# How do I mount a ZFS root pool from Fixit without importing it?



## retheoff (Sep 7, 2010)

Hi all!
I installed my root system on ZFS pool. Which works great, however, I was testing a repair scenario where I wanted to boot into Fixit on the install CD and then access that root ZFS pool to modify files. (for example, to fix a boot problem)  I was not able to get access to that ZFS pool.  If I import it, it breaks fixit environment and I can't run any commands.  I don't think you can mount a ZFS filesystem without importing it, or change a mountpoin witout importing the pool.  I do understand that you should not export the root ZFS pool, and force importing probably breaks the pool.  So, how does one get access from Fixit (or another system) to a non-booting ZFS pool with root FreeBSD installation on it? 

Just a little background on my system:
I have the drive setup with gptzfsboot.  1 partition is freebsd-boot, 1 is freebsd-swap, and a 3rd is freebsd-zfs for the root pool.   I call it "rpool", and the freebsd installation is in "rpool/ROOT".

Thanks for the help!
Greg


----------



## henker (Sep 7, 2010)

I have the same problem
Actually I'm having a boot problem
I dualboot win7 and freebsd (zfs on root) on the same hdd and when I installed the freebsd bootloader windows 7 simply wouldn't load anymore, then I reinstalled win7 bootloader, which gives me option to boot freebsd but I get error

Hopefully someone knows how to help us


----------



## phoenix (Sep 7, 2010)

When in doubt, read the zpool() man page.    Be sure to pay attention to the different variations of the *zpool import* command, especially the parts about *-o* and *-R*.    It's all in there.


----------



## retheoff (Sep 7, 2010)

phoenix said:
			
		

> When in doubt, read the zpool() man page.    Be sure to pay attention to the different variations of the *zpool import* command, especially the parts about *-o* and *-R*.    It's all in there.

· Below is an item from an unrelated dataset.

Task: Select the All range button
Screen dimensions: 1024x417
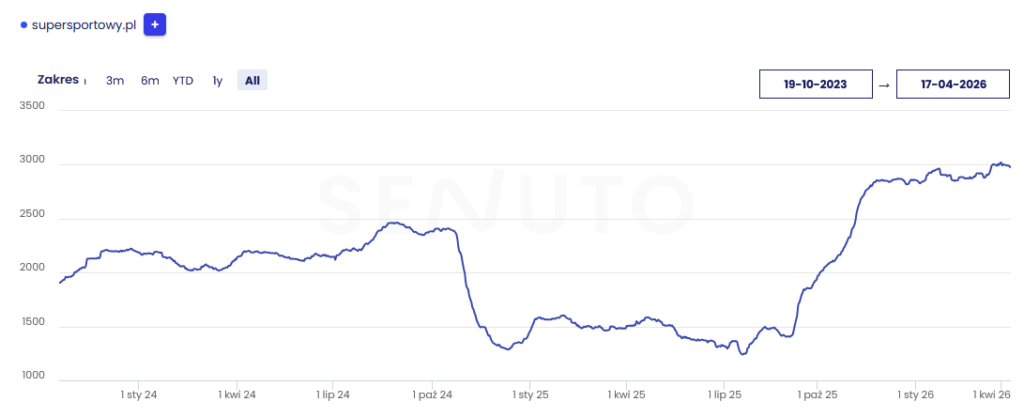Action: click(x=252, y=81)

Oh man... I am a maroon.  Thanks Phoenix!!  I skimmed through the man page and completely missed that. (even though its in plain sight!)  I should have RTEFM. :r
Thanks again!


----------



## volatilevoid (Sep 26, 2010)

As I needed to mount my zpool from Fixit, I figured out that zpool import and zfs mount don't mount legacy mountpoints.

They can be mounted with
`# mount -t zfs <pool name> <directory>`

Maybe this is helpful to someone.


----------



## Woland (Oct 9, 2010)

I am a new to ZFS, and am finding this simple task incredibly frustrating.  Since this page came up over and over in my searches, I am going to try to answer the question  subject WITHOUT referring to the man page, in the hopes that others can have an easier time with this than I.

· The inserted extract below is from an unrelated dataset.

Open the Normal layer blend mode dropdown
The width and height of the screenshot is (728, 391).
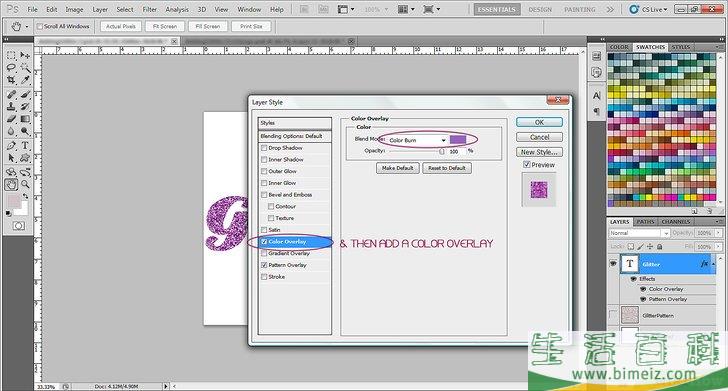[639, 233]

I messed up the fstab file, and now to get my system to boot all I have to do is mount my root partition and insert a "#" But, since I chose an all ZFS-install, not quite so easy as it seems.

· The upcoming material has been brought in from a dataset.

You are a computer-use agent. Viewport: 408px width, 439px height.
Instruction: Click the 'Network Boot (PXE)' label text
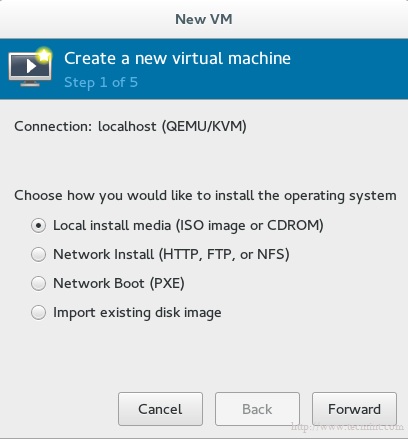point(119,284)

1.) First, through a ton of Googling, I found out that you have to place a couple of symlinks and load the kernel module before zfs tools will even work of the rescue image USB:

[cmd=]Fixit# ln -s /dist/boot/kernel /boot/kernel[/cmd]
[cmd=]Fixit# ls -s /dist/lib /lib[/cmd]
[cmd=]Fixit# kldload zfs[/cmd]

2.) Since I booted from USB (the FreeBSD-8.1-RELEASE-amd64-memstick.img for the curious) zfs doesn't yet know about what disks to use.  The way it finds out is through zpool import.  Use [cmd=]zpool import[/cmd]" by itself to list the pools that are available on your system.  You can  then run [cmd=]zpool import poolname[/cmd] 
http://docs.huihoo.com/opensolaris/solaris-zfs-administration-guide/html/ch04s06.html#gazru
zpool gave me an error about the pool being in use, so I had to rerun the command:

[cmd=]Fixit# zpool import *-f* poolname[/cmd]

The pool can now be mounted in the (empty) /mnt direcory as per *volatilevoid* above:

[cmd=]Fixit# mount -t zfs poolname /mnt[/cmd]

And Bob's your uncle.


----------



## matias (Dec 31, 2010)

If you are, for instance, importing a root pool with a file system which mount point is defined as / or /usr (just an example), a plain import like:

[cmd="Fixit#"] zpool import -f poolname[/cmd]

will conflict with the fixit console files and

[cmd="Fixit#"] mount -t zfs poolname /mnt[/cmd]

will come too late. You will be better off specifying at import time the alternate root mountpoint, just in case:

[cmd="Fixit#"] zpool import -R /mnt -f poolname[/cmd]

or

[cmd="Fixit#"] zpool import -o mountpoint=/mnt -f poolname[/cmd]


You can also save time by loading the kernel modules requested for zfs directly, instead of creating symbolic links. If you are in the Fixit console, system files should be found in /mnt2. Youy would just need to type the following:

[cmd="Fixit#"] kldload /mnt2/boot/kernel/geom_mirror.ko[/cmd]
[cmd="Fixit#"] kldload /mnt2/boot/kernel/opensolaris.ko[/cmd]
[cmd="Fixit#"] kldload /mnt2/boot/kernel/zfs.ko[/cmd]


----------



## arrowcloud (Oct 11, 2013)

Great post. I am the same situation and I used 

```
Fixit# zpool import -o mountpoint=/tmp -f poolname
```

I can now see the mount points that I created for /usr, /tmp, /var in the /tmp folder. However I still don't know how to access /etc or /boot - which are the important folder that I need to rescue files in. Would anyone know how to get there ?

Many thanks.


----------



## arrowcloud (Oct 12, 2013)

Never mind my last post. I had created the zpool incorrectly. There are changes in the zpool creation with 9.2 as described here :
http://www.freebsd.org/cgi/query-pr.cgi?pr=bin/181847


----------